LIVE FROM THE HEADLINES
Interview with William Ward, Mayor of Chesapeake, Virginia
Aired July 2, 2003 - 20:26 ET
THIS IS A RUSH TRANSCRIPT. THIS COPY MAY NOT BE IN ITS FINAL FORM AND MAY BE UPDATED.
PAULA ZAHN, CNN ANCHOR: One of the D.C. area sniper suspects is getting a change of venue for his trial saying it was necessary for a fair trial. A judge today agreed to move the case of Lee Boyd Malvo from the Washington suburbs to Chesapeake, Virginia. Now venue changes is certainly make an impact on the case. You may remember the four LAPD officers accused of beating Rodney King may have gained an advantage when their trial was shifted that. Was cased moved from L.A. to Simi Valley a community known for it's especially high concentration of police officers. Perhaps not surprisingly officers were originally found not guilty.
Could there be a similar impact in the Malvo case?
I am joined by Chesapeake Mayor, William Ward, inside the city council chambers.
Thanks for taking time out of your busy day to be with us.
WILLIAM WARD, MAYOR OF CHESAPEAKE: Thank you, Paula, nice to have you.
ZAHN: Thank you. Is this your town's worst nightmare having this trial come to you?
WARD: Well, on the one hand, yes.

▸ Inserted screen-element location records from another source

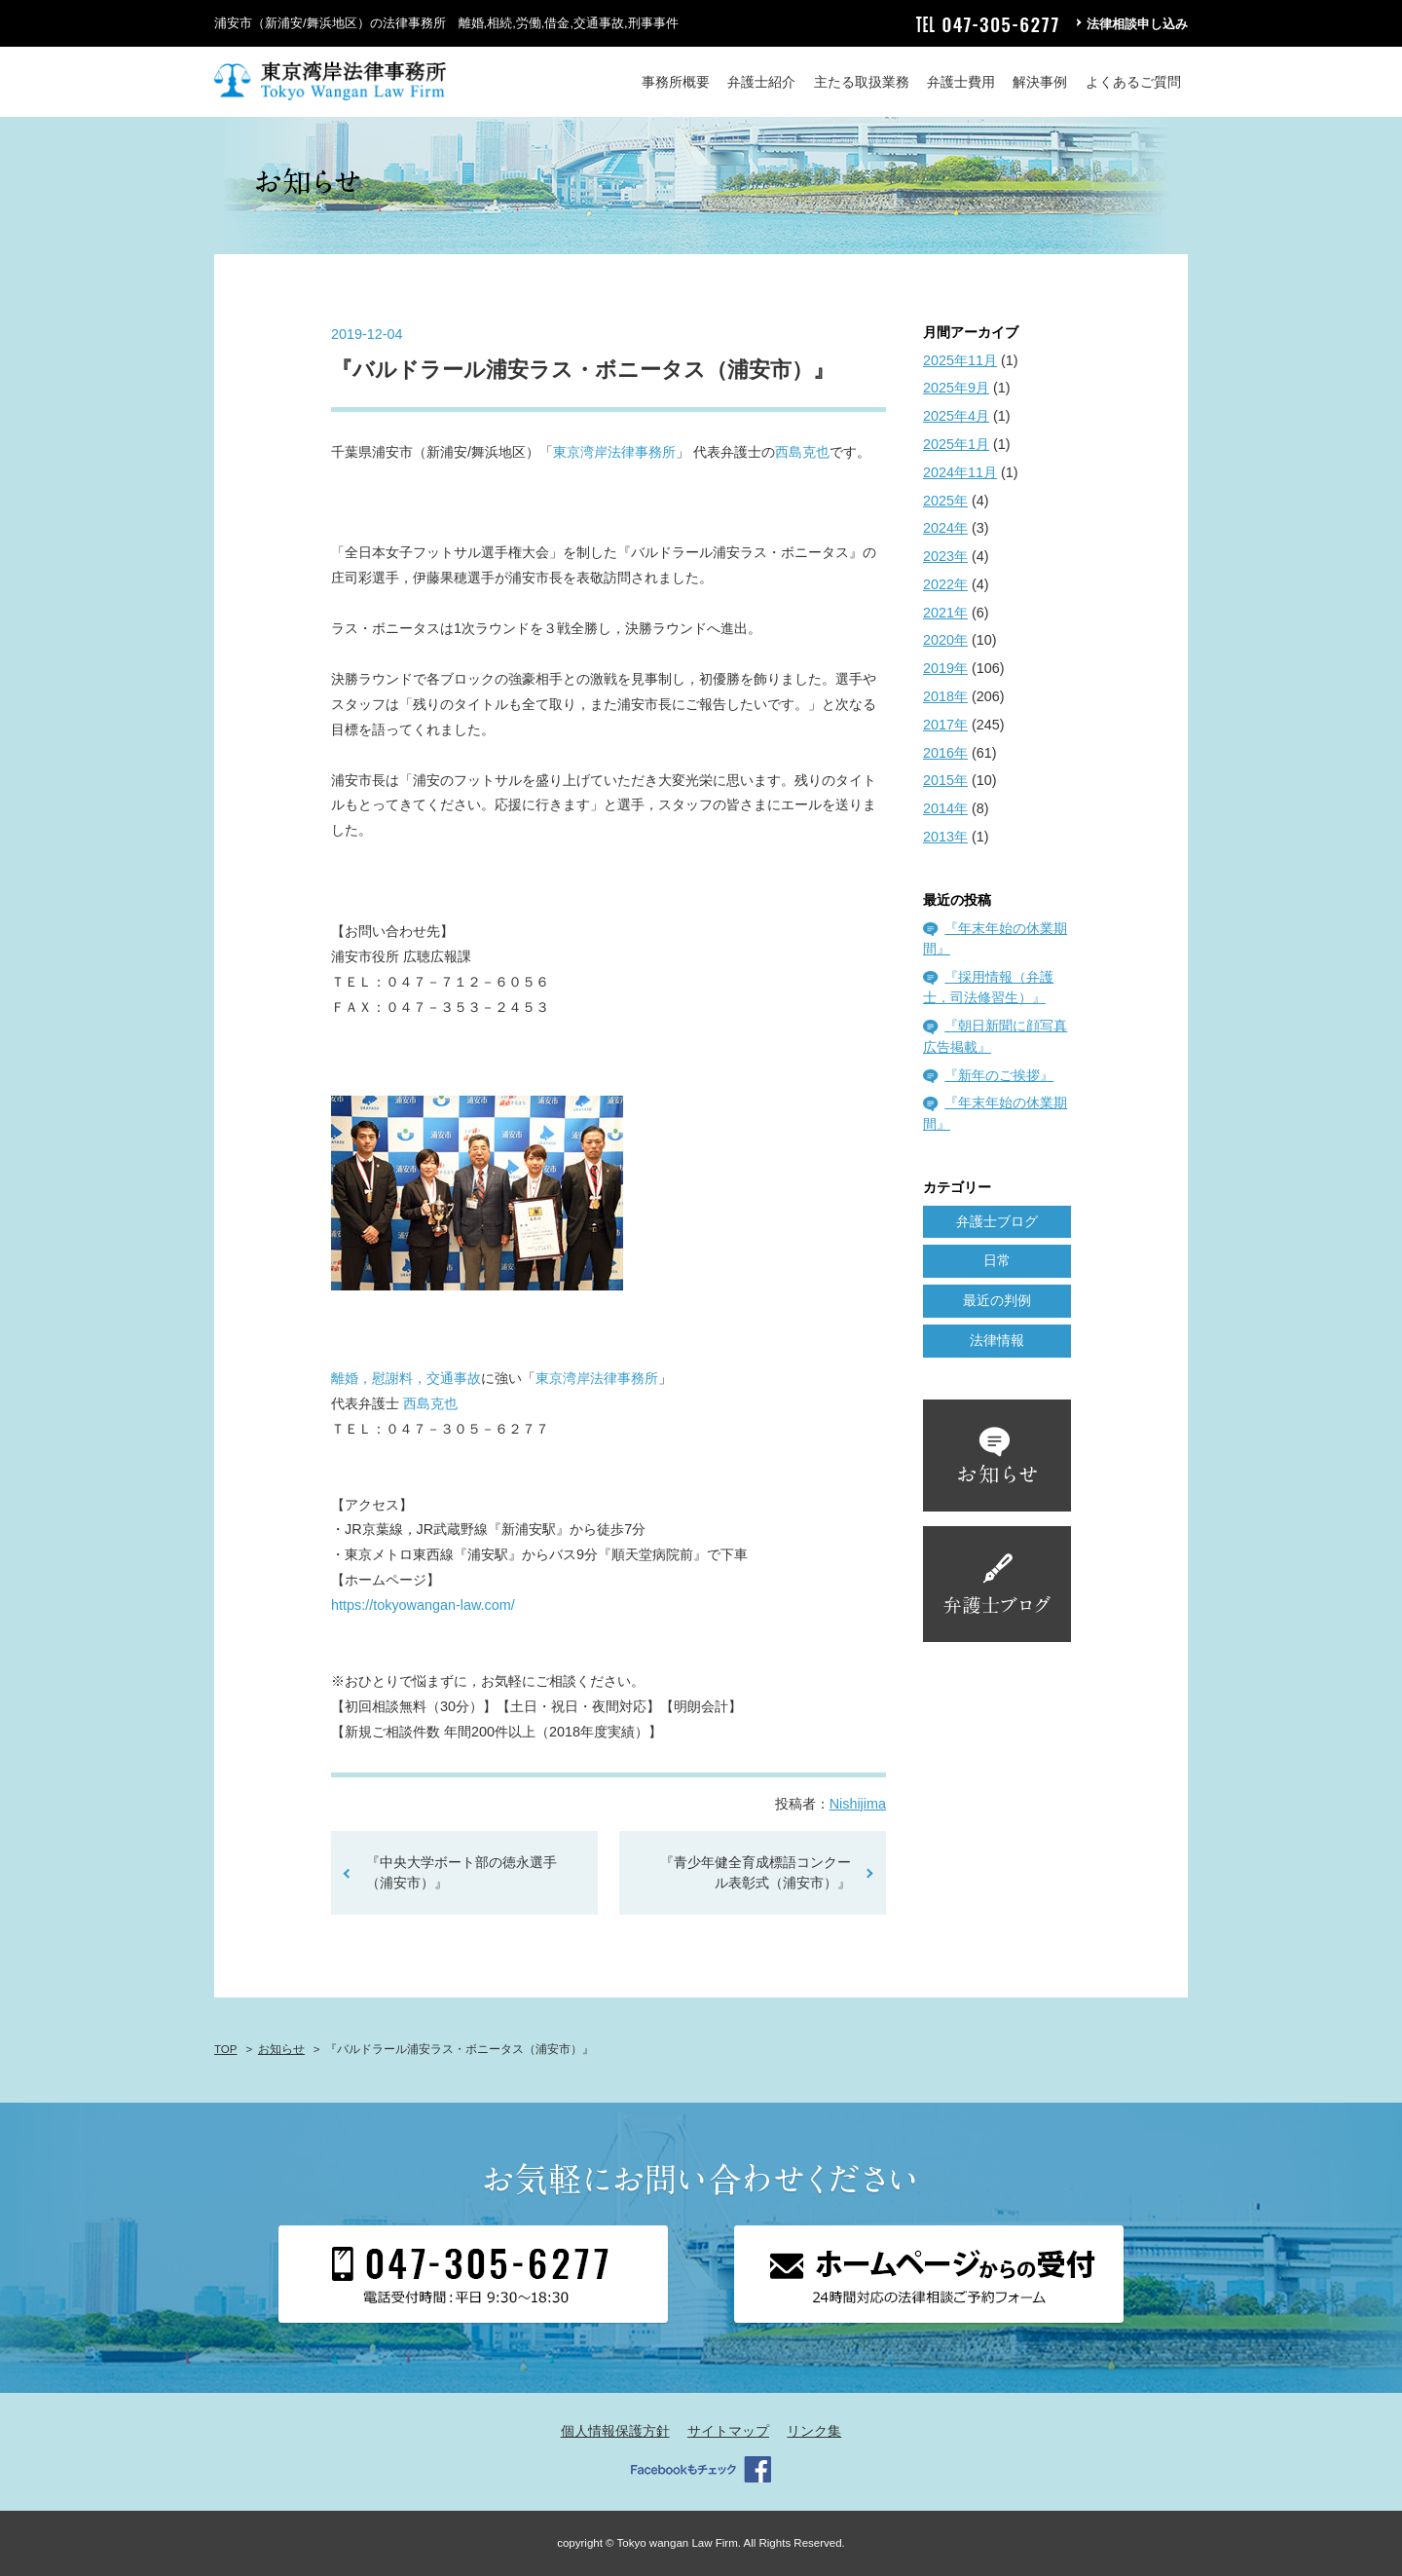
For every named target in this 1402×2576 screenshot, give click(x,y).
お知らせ (281, 2049)
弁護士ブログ (997, 1221)
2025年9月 (956, 387)
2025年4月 (956, 416)
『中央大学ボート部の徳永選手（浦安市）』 (461, 1872)
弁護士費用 (961, 82)
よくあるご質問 (1133, 82)
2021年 (945, 612)
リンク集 (814, 2431)
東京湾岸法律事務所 (614, 452)
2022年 (945, 584)
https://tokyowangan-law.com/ (423, 1605)
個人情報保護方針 (615, 2431)
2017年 (945, 724)
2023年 (945, 556)
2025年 (945, 500)
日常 (997, 1260)
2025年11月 (960, 360)
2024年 (945, 528)
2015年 (945, 780)
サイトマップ (728, 2431)
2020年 (945, 640)
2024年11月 (960, 472)
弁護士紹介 (761, 82)
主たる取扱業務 (861, 82)
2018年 (945, 696)
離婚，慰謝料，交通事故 (406, 1378)
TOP (225, 2049)
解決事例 (1040, 82)
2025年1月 (956, 444)
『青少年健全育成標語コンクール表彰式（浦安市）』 (755, 1872)
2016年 (945, 753)
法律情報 (997, 1340)
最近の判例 (997, 1300)
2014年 (945, 808)
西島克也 (802, 452)
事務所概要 (676, 82)
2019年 (945, 668)
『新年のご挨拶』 (998, 1075)
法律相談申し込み (1137, 24)
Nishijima (858, 1803)
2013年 (945, 836)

But on the other hand, no. We have a pool of jurors here. We have, I think, reconciled ourselves to the fact that the trial is coming to Chesapeake and we began to plan for the trial which will begin in November of this year. Certainly, we did have and still have some concerns about parking and safety and security and the interruption it may cause to the everyday flow of business here at city hall and throughout the municipal complex and costs. Those are some of our concerns. But hopefully, by November we'll have worked out those issues. In fact, we're beginning now to mobilize our forces here in the public works and public safety departments to make sure we comply with the court's request. And once we know all of their needs, we'll be able to do what they need.
ZAHN: You're moving pretty fast because you just got that news today.
What would you say is your main worry tonight?
WARD: Well, the main concern, as I said, would be certainly cost. The logistics of parking, access to the courts and also access to the municipal complex on the part of our citizens. We have about 500 city employees working here in the complex, both city hall and in the courts and we want to make sure that they are not disrupted or interrupted nor are citizens who come here on a daily basis for business with the city.
ZAHN: We tried to do research today to figure out the demographics of your town and this is what we came up with, and you can challenge me on it if this is not correct. But two-thirds white and almost one-third black.
Is that a fair characterization in the makeup of your town and if so, do you think Mr. Malvo can get a fair trial?
WARD: Well, to answer your second question, yes, I am sure he will get a fair trial here. We have a pool of possible jurors. 100 and some thousand registered voters. The demographic of Chesapeake is 207,000. About 72 percent of that would be the majority race, and 22 percent African-American. So, certainly, you can get a fair trial here in Chesapeake.
ZAHN: And finally, Mr. Mayor, how closely did you follow the sniper case?
WARD: Very closely like the rest I would think most Americans here particularly on the East Coast. Keep in mind that Ashland is only 80 miles from Chesapeake where one of the incidents took place and the rest up and down Route I-95. So we are very familiar with what was going to.
ZAHN: Well, I'm impress that you've already started to do some of this work today, just as you learned the news.
Mayor Ward, thanks you very much for spending some time with us tonight.
WARD: Thank you, and hope to see you in November. Bye.